Le doigt de la statue, découvert en 1828, longtemps considéré comme étant celui d'une femme fit également attribuer le temple à une divinité féminine. Mais comme il n'est pas possible de déterminer avec certitude le sexe de ce doigt et que les données archéologiques sont trop parcellaires, l'attribution du temple à une divinité reste hypothétique. En somme, bien des doutes existent sur la véritable origine du temple d'Izernore.
Le temple sera classé monument historique en 1840. Aujourd’hui il est entouré d’une grille pour assurer sa protection mais celles-ci sont ouvertes lors des Journées du Patrimoine. L'accès au temple est situé sur la droite après le centre du village (fléchage). Chemin des Colonnes. Coordonnées GPS : 46 N 13' 24" 05 E 33' 31" Altitude 477 m.

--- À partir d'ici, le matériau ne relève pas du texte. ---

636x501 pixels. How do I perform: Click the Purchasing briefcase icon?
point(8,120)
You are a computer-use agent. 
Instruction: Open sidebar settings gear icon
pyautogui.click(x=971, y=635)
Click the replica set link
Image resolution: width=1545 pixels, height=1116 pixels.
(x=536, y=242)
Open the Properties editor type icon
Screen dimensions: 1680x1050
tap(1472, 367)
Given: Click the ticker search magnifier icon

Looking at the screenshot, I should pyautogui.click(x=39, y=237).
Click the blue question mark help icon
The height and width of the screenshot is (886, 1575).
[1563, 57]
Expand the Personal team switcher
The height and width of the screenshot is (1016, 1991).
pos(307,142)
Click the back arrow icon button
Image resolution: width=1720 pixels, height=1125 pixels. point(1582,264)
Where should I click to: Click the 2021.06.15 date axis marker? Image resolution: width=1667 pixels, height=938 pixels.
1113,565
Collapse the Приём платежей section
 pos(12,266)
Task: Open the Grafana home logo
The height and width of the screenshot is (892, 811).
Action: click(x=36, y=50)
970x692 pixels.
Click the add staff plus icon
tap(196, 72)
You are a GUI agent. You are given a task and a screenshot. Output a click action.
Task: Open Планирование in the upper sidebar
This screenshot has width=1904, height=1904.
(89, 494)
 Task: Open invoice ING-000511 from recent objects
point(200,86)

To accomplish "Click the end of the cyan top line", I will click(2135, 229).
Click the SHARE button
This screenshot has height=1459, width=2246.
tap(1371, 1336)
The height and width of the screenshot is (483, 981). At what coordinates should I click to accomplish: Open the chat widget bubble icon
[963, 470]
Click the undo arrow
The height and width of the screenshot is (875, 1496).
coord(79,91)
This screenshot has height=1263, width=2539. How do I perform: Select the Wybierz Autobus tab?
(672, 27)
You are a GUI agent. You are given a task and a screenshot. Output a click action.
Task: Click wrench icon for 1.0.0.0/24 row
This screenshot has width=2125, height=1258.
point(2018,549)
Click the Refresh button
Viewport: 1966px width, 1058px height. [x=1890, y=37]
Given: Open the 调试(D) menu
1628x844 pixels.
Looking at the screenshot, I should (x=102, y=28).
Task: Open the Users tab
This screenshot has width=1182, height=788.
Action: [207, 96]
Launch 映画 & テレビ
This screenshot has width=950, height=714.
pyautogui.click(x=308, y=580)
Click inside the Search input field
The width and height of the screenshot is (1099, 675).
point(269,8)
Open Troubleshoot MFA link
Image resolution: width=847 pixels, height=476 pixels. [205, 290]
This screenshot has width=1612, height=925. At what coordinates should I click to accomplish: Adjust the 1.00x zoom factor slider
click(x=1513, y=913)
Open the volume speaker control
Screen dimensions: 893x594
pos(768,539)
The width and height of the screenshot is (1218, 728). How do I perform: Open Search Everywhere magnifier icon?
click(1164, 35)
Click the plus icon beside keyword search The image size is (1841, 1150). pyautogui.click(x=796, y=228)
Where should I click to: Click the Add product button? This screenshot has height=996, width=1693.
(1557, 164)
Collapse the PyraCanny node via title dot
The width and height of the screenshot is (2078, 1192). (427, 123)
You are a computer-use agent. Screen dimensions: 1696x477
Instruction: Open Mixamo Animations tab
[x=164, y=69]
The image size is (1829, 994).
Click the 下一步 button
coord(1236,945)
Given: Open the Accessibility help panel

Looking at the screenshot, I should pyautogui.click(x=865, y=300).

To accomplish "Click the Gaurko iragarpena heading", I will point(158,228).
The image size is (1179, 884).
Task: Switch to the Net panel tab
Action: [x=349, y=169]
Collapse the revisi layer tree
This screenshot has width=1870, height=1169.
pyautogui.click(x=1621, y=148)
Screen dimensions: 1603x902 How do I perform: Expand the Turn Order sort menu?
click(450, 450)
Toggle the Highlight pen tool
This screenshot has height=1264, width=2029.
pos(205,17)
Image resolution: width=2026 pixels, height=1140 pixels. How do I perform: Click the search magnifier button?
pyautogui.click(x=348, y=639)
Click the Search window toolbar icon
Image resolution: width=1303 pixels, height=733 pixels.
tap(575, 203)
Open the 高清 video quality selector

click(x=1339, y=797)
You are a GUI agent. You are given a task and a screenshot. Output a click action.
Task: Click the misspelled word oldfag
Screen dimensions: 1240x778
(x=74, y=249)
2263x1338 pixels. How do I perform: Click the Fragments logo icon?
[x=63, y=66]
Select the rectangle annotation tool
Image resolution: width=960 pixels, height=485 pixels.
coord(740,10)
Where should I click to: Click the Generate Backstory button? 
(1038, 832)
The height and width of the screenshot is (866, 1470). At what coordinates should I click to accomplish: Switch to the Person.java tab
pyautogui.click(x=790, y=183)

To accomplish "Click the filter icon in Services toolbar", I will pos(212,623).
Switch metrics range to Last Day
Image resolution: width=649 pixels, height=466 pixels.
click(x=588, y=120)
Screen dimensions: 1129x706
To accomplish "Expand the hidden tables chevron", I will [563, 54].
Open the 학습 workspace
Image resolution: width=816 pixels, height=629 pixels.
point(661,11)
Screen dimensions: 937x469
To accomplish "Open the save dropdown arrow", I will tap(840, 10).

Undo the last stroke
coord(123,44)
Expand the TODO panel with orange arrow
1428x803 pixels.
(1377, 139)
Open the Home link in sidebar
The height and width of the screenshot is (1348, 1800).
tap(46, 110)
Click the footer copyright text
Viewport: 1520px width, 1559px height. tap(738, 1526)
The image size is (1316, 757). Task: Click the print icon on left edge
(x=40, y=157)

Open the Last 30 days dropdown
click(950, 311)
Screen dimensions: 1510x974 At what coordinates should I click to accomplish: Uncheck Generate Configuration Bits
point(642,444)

Info : Ne vous rendez pas à Izernore en espérant y faire une promenade bucolique et hors du temps. Le village a énormément changé depuis quelques années. Il est en voie de bétonisation totale et son charme d’antan n’est plus. Côté sud, une zone industrielle s’étend sur plusieurs kilomètres, rendant l’arrivée au village très peu engageante. Le centre a été rasé de ses vieux bâtiments sur lesquels ont été reconstruits des édifices en béton sans charme et sans âme. Quelques maisons anciennes subsistent toutefois dans le village, ainsi qu’un joli lavoir couvert et sa fontaine (La pierre mouillée), datés de 1850. Allez-y pour le temple, pour le musée d’archéologie, pour l’église du XVe, le lavoir, et pour sa borne Michelin ! (Si toutefois elle n’a pas été enlevée lors de la reconstruction du centre...). Préférez ensuite les alentours qui offrent de beaux panoramas et de chouettes balades.